Directions:
- 1) From the grandfamilies article below, write out the passage between "Myers and others" and "mountains of paperwork.", inclusive.
- 2) According to the grandfamilies article below, how many grandparents in Massachusetts serve as the primary caregiver to their grandchildren?

Source text:
--------------------------------
December 7, 2019
The Worcester Telegram & Gazette: YOU Inc. hosts brainstorming session on how to help ‘grandfamilies’
WORCESTER – Dependent grandchildren with trauma. Fixed retirement income or limited ability to work. Social safety-net programs that ignore their circumstances. Legal battles. Just plain being older and tired.
Grandparents raising grandchildren brought their challenges to U.S. Rep. James P. McGovern, D-Worcester, and U.S. Rep. Ayanna Pressley, D-Dorchester, on Saturday in a roundtable discussion on how legislators can best support “grandfamilies.”
“This is a big issue, and one that has not gotten a lot of attention,” McGovern told the dozen or so grandparents and advocates who gathered at YOU Inc.’s Family Resource Center in the Denholm building. “We have to do more.”
Pressley agreed.
“You are closest to the pain, and can offer the best solutions,” the congresswoman said. “That’s why we’re here.”
More than 30,000 grandparents in Massachusetts serve as the primary caregiver to their grandchildren, but they face unique challenges in providing that care.
McGovern and Pressley hope to introduce legislation next week that the former said will help address housing costs for grandfamilies by providing subsidies and also supporting local coordinators to help navigate challenges grandparents face in raising their grandchildren. McGovern also co-sponsored a bill that last year enacted a “one-stop shop of resources” for grandfamilies. An advisory council met in August for the first time to begin work on reforms.
But McGovern and Pressley wanted to know what else could be done.
“The bottom line is resources that are available to parents are not necessarily available to grandparents, and we need to figure out a way to change that,” McGovern said.
Participants in the roundtable had several suggestions.
Several grandparents talked of the financial costs of raising grandchildren, and how picking up a part-time or flexible job to try to make ends meet has made them ineligible for certain public benefits such as health insurance and Department of Transitional Assistance funds. But then child care costs or the cost of summer activities make a part-time job impossible.
“Financially, I’m at rock bottom,” said Kim Rockwood, co-founder and facilitator at Grandparents Raising Grandchildren of South Central Massachusetts. Rockwood recommended that organizations such as summer camps or nonprofits provide scholarships for grandparents raising grandkids.
Others spoke of difficulties with the courts and the Department of Children and Families as they try not only to raise their grandchildren but also support their children who have fallen on hard times.
“They provide nothing but difficulties for families who have lost kids,” said Laura Myers, head of a grandfamily, said of DCF. “It’s a vindictive, punishing system.”
Myers and others suggested better coordination among federal and state agencies who are tasked with working with families and who request mountains of paperwork.
“No one person knows how to do all that,” said Deb Dowd-Foley of Elder Services of Worcester Area.
Myers suggested that representatives of the agencies visit community or senior centers one day a week to assist grandfamilies. This sentence has been edited to correct the speaker.
“There has to be a place where grandparents can go,” Myers said.
And others spoke of the necessity of trauma-informed health and behavioral care, noting that the children, parents, and grandparent caregivers have often all endured trauma as their families are separated and reconfigured.
“The biological parents need a lot of help so children can go back to their parents,” said Dowd-Foley.
“We have trauma … for what has been happening with the kids,” Myers added.
McGovern recommended that the conversation continue, and that the roundtable reconvene on a regular basis.
“We hope that what we’re doing legislatively is proof of the power of your voices,” Pressley said in closing. “Everything you’re sharing today will certainly not fall on deaf ears.”
--------------------------------
Extracted material:
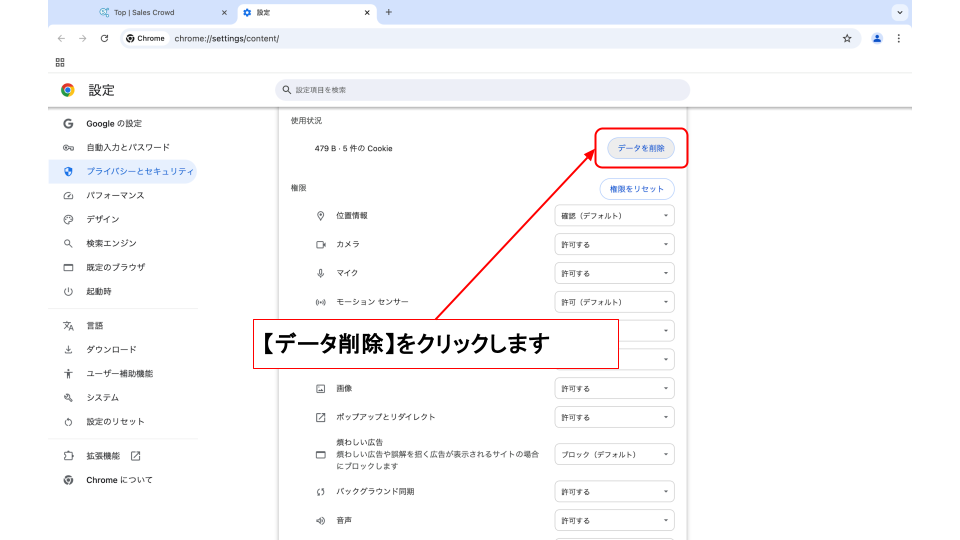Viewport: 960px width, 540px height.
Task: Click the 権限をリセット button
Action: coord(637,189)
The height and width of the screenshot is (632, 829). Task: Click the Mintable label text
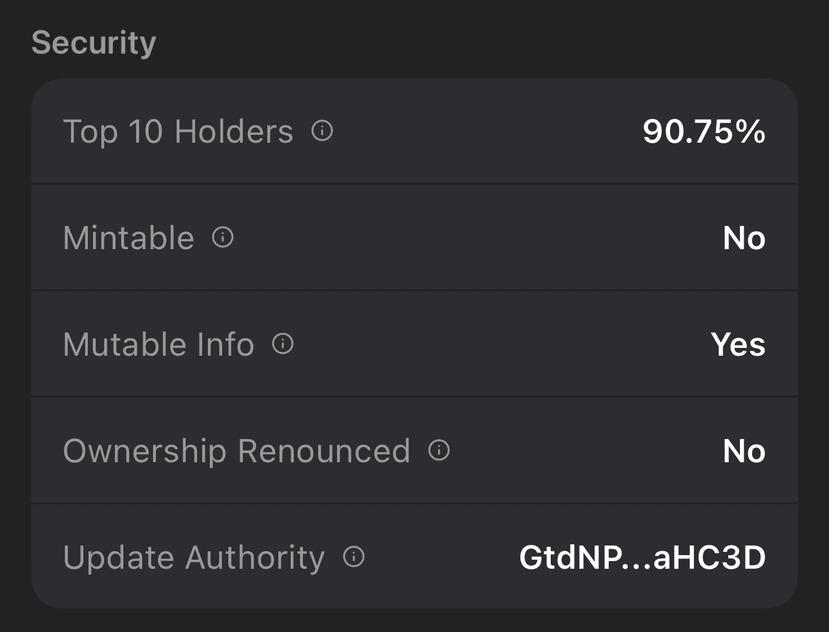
--------------------------------
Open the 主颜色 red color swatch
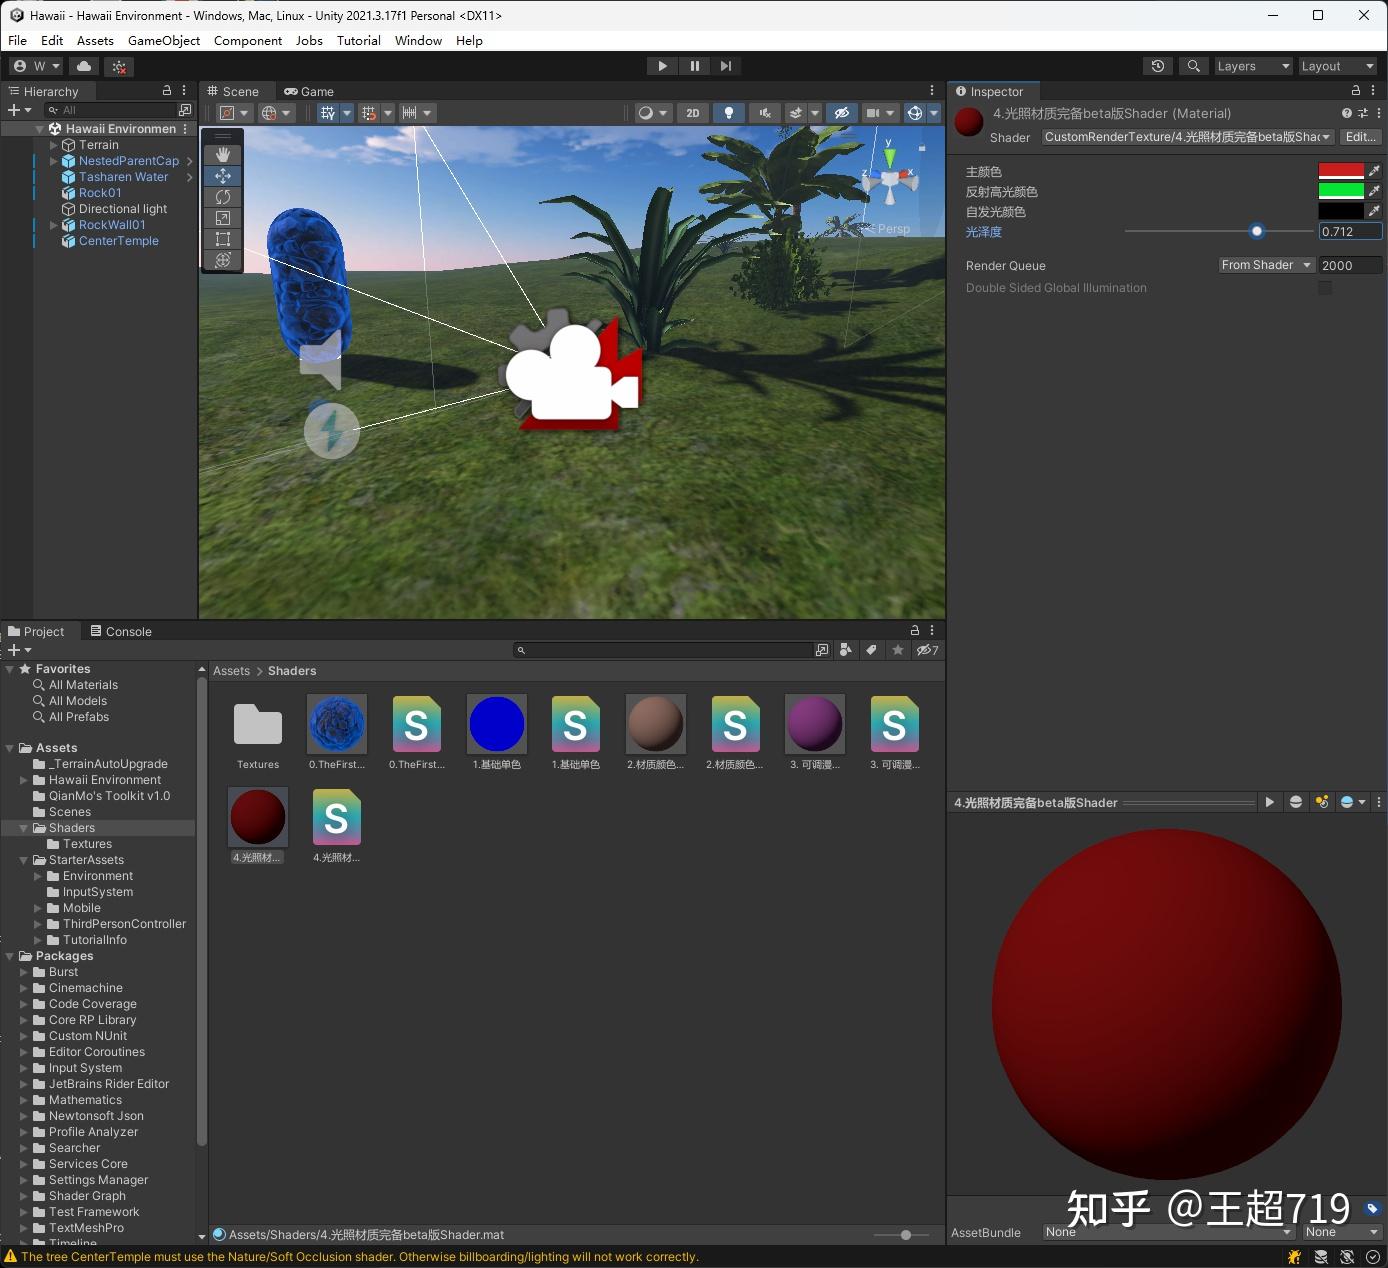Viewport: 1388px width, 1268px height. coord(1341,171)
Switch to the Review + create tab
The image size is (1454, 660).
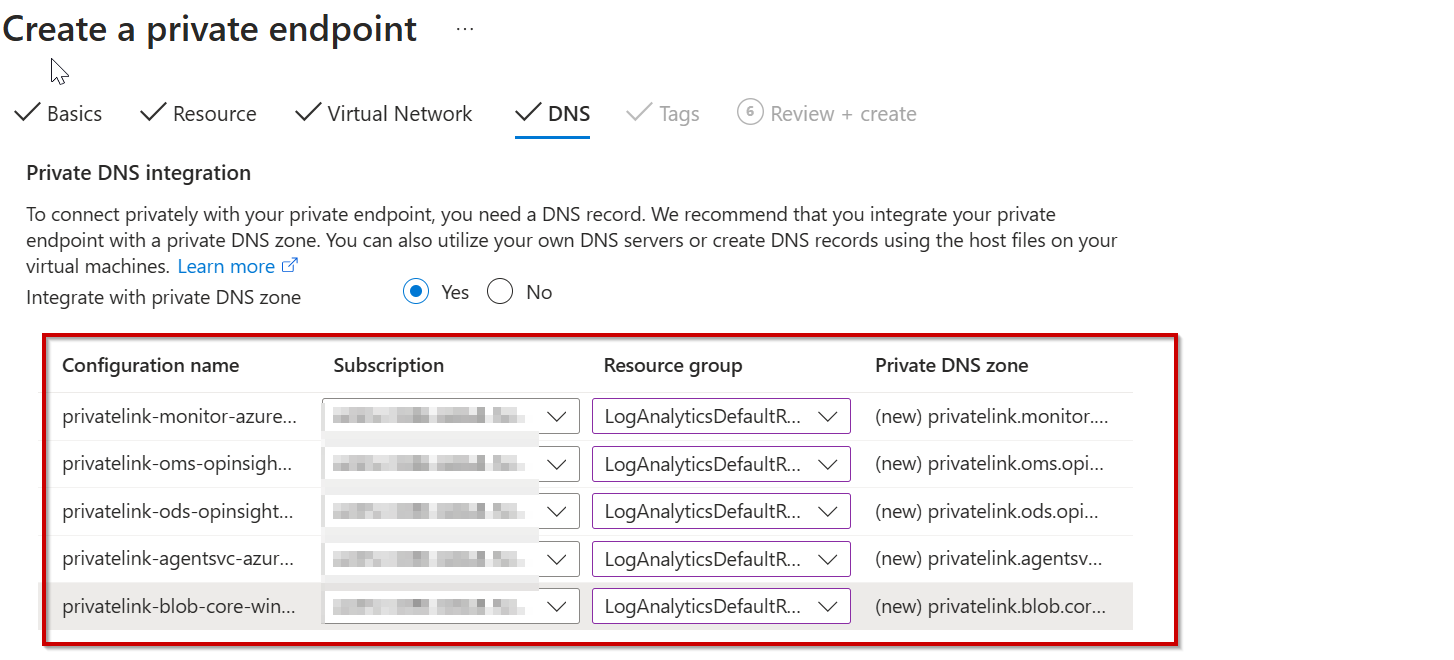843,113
--------------------------------
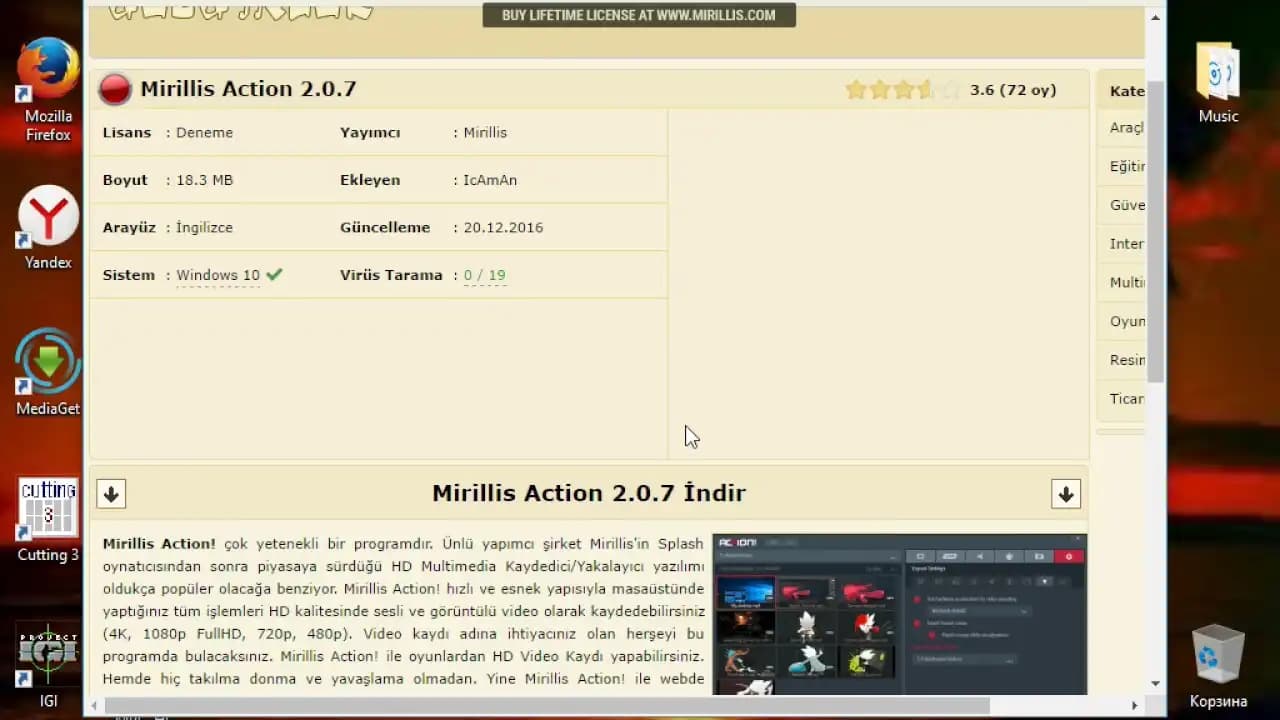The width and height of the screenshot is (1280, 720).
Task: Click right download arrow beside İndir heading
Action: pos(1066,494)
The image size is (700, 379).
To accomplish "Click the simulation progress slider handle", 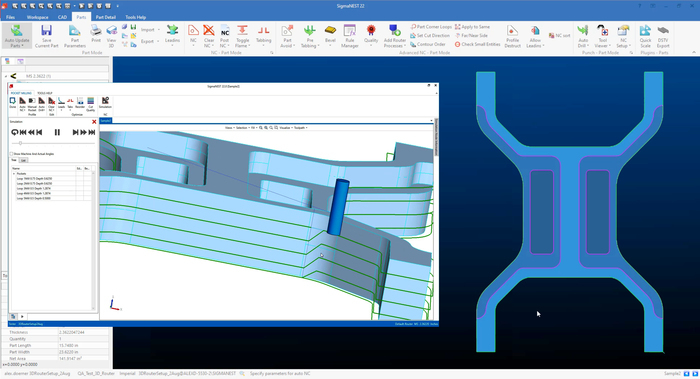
--------------------------------
Solutions below:
- 1)
Myers and others suggested better coordination among federal and state agencies who are tasked with working with families and who request mountains of paperwork.

- 2) More than 30,000.